Alfie's story

Alfie's story

Alfie Thomas was diagnosed in July 2013 after months of symptoms including balance and co-ordination problems, sleep disturbance and abnormal eye movements.

He died almost a year later from an incurable tumour called diffuse intrinsic pontine glioma (DIPG).

Alfie's mum, Zoe, said: “HeadSmart is such an important campaign and one we wholeheartedly support. When Alfie became unwell, we had no idea what was wrong with our little boy.

“Despite numerous visits to our GP and local hospital, Alfie went undiagnosed for months. As his mum, I knew something was not right with Alfie and I began to feel frustrated that I still did not have any explanation for his symptoms. In July 2013, we took Alfie into the hospital and refused to leave until something was done for our son. We didn't know it then, but Alfie had six symptoms of a brain tumour.

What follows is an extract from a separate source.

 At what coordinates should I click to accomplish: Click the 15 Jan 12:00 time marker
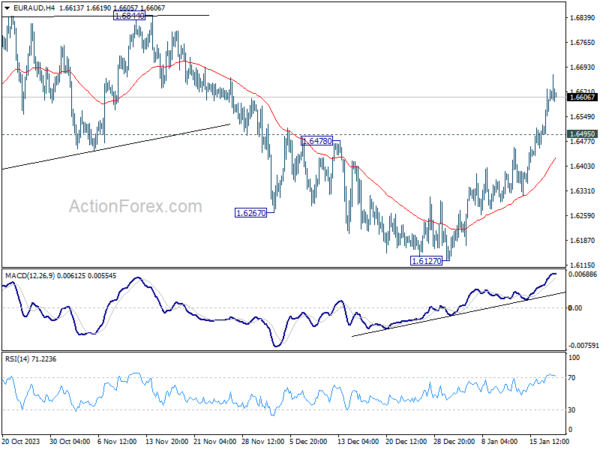click(x=549, y=441)
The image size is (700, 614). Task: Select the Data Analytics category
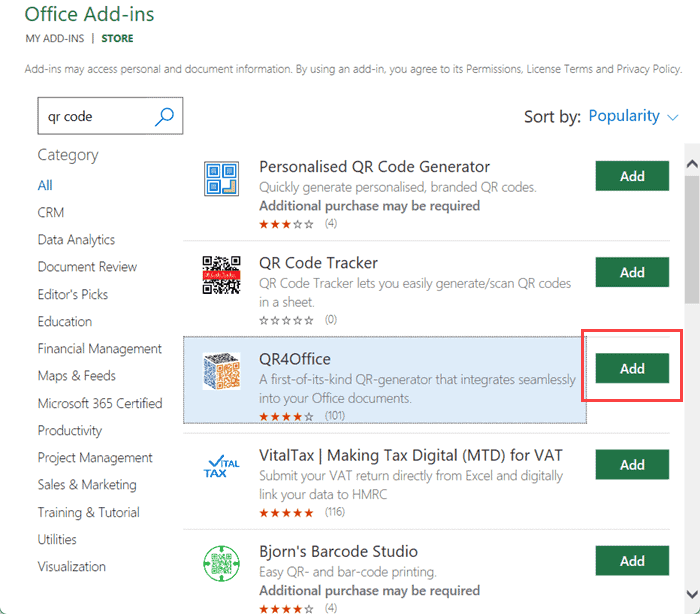[x=76, y=240]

“Later that day, Alfie was taken in for a scan which revealed a large tumour on his brain stem. I still remember the fear and heartbreak when we were told it was terminal. Alfie was just five years old.

“If we had had access to a HeadSmart card at that time, I would have seen that Alfie had many of the symptoms. I could have shown the GP and perhaps my concerns would have been taken more seriously.

“Although DIPG could not have been cured, Alfie deserved to be diagnosed and treated, instead of spending precious months back and forth in our search for answers. Every parent and GP should be aware of the symptoms of a brain tumour.

“The HeadSmart cards are vital to raising awareness of the symptoms and helping save lives."

After Alfie's death, his family – including Zoe, dad Danny and older brothers Tyronne and Ryan – set up Alfie's Journey Fund to raise money for The Brain Tumour Charity.

So far, the fund has raised more than £80,000 for research into paediatric brain tumours.